Crítica de música: Clássicos deliciosos

É possível que música instrumental publicada em 1714 e 1747 esteja tão distante, ou tão próxima, da sensibilidade actual como uma ópera estreada em 1894.

São Carlos recebeu Thaïs David Clifford

Corelli vs. Pereira da Costa
"Flores de Musica"
Palácio Anjos, Algés
2 Dez, 16h
Sala cheia
4 estrelas

Thaïs, de Jules Massenet
Orquestra Sinfónica Portuguesa e Coro do TNSC
Teatro Nacional de São Carlos
5 Dez, 20 h (repete dias 7 e 9)
Meia-sala
4 estrelas

É possível que música instrumental publicada em 1714 e 1747 esteja tão distante, ou tão próxima, da sensibilidade actual como uma ópera estreada em 1894. Em ambos os casos, trata-se de repertórios pouco frequentados, mas deliciosos. No caso de Arcangello Corelli (1653-1713), a sua música foi influente em toda a Europa, chegando à Madeira, onde o mestre de capela da Sé do Funchal, António Pereira da Costa (c. 1697-1770), decidiu homenagear os seus 12 concerti grossi compondo um conjunto análogo, que um mecenas local fez imprimir em Londres em 1747. Infelizmente, esta publicação, feita à distância, foi tão descuidada que só o paciente trabalho crítico do cravista João Paulo Janeiro tem conseguido recuperar, pouco a pouco, a excelente música aí contida.

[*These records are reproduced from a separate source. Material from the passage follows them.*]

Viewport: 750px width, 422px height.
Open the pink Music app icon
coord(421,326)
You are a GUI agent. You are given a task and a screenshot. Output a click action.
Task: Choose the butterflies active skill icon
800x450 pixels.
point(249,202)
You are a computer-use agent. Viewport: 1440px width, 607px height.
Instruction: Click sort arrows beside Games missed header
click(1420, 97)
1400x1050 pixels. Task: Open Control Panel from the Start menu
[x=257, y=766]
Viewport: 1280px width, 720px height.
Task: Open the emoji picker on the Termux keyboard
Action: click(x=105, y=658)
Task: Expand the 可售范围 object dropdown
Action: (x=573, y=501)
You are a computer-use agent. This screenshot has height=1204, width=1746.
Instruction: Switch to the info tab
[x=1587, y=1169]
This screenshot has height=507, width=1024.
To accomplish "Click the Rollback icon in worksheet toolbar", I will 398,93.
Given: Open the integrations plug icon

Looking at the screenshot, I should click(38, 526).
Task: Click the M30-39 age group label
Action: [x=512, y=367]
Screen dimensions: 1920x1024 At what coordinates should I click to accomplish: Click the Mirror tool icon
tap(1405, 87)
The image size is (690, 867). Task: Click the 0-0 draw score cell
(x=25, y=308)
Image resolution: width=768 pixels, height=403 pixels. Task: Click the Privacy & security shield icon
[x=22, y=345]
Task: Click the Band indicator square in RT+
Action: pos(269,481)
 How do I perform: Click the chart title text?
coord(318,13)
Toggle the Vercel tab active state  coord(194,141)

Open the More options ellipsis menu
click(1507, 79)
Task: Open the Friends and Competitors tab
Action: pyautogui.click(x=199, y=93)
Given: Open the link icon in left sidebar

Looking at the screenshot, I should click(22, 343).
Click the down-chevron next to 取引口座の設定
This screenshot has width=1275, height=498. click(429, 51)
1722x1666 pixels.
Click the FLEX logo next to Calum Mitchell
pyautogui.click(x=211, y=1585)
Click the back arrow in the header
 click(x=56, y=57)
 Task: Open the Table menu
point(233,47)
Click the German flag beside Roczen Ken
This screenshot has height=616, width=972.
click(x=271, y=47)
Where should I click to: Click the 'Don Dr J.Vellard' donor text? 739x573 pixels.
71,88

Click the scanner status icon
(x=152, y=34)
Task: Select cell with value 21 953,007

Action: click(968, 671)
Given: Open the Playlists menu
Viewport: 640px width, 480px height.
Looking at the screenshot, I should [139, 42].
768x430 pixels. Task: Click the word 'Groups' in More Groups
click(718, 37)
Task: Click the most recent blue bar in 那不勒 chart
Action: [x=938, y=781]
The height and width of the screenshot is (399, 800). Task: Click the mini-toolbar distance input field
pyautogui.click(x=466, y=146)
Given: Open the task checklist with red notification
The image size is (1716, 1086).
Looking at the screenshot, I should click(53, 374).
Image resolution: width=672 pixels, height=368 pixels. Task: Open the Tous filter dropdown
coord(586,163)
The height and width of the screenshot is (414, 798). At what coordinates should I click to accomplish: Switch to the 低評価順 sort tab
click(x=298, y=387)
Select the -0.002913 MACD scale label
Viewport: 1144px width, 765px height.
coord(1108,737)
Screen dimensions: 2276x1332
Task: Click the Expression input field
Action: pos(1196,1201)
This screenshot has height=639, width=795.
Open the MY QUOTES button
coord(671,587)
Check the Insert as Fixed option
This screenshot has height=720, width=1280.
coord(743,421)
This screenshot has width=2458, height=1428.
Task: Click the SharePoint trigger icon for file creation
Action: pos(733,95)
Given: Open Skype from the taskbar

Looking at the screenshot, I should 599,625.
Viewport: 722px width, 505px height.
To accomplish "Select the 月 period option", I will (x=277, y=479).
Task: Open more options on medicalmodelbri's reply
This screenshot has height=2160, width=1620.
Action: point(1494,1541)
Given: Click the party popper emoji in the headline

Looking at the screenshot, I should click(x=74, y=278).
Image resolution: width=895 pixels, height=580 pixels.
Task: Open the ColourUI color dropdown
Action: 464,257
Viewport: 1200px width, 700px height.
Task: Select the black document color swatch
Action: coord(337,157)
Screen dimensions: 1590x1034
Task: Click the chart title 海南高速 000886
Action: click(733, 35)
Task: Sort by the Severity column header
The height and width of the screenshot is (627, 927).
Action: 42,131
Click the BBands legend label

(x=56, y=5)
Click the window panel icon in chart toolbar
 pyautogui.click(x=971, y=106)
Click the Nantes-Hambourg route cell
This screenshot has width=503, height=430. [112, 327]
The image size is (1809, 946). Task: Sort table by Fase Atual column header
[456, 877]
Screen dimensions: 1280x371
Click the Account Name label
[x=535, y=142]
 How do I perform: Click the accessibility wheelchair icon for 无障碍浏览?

No concerto do agrupamento Flores de Música realizado no âmbito da V Temporada de Música Antiga de Oeiras, fomos surpreendidos pela originalidade dos dois andamentos intermédios do concerto grosso op. 1 n.º 6 e dos Allegros do op. 1 n.º 7, concerto dado em primeira audição moderna; a qualidade dos instrumentistas foi notória, mormente no denso contraponto entre violinos solistas no início desta última obra. A elevada competência na execução de instrumentos barrocos, conjugada com uma rara atenção ao património musical português, faz dos Flores de Música um projecto especialmente estimulante e consequente.

Alguns dias depois, pudemos presenciar o regresso a São Carlos de uma ópera de Massenet (1842-1912), Thaïs, que narra o cruzamento fatídico entre um monge carismático e de temperamento talibânico (Athanaël, desempenhado por Ashley Holland) e uma sacerdotisa de Vénus de costumes libertinos (Thaïs, personificada por Anne Sophie Duprels). O primeiro leva a segunda a assumir uma culpabilidade penitente, mas acaba por experimentar por ela um amor tragicamente concreto. Massenet trabalha o libreto, preciso e compacto, com mão de mestre, produzindo música dramaticamente sugestiva e ricamente orquestrada. A ópera merece uma produção completa, mas o TNSC limitou-se (por razões orçamentais) a apresentar uma versão de concerto, que equivale a mostrar ao público um grande fresco, retirando-lhe toda a cor. Ainda assim, a escolha do elenco de solistas e o bom trabalho dos músicos, dirigidos de forma competente por Martin André, permitiu dar dignidade a esta opção. Dos solistas destacam-se as óptimas prestações da soprano Anne Sophie Drupels no exigente papel titular e do tenor Jeffrey Lloyd Roberts enquanto Nicias (amante de Thaïs), ambos seguríssimos, penetrantes e expressivos. O barítono Ashley Holland destaca-se pela voz possante e bem timbrada, pecando às vezes por alargamento excessivo do vibrato. Os papéis de apoio foram satisfatoriamente distribuídos por cantores portugueses. O coro esteve impecável; a orquestra teve um desempenho geralmente convincente, embora o concertino de serviço tenha sido inesperadamente baço e desinspirado no célebre solo da "Méditation".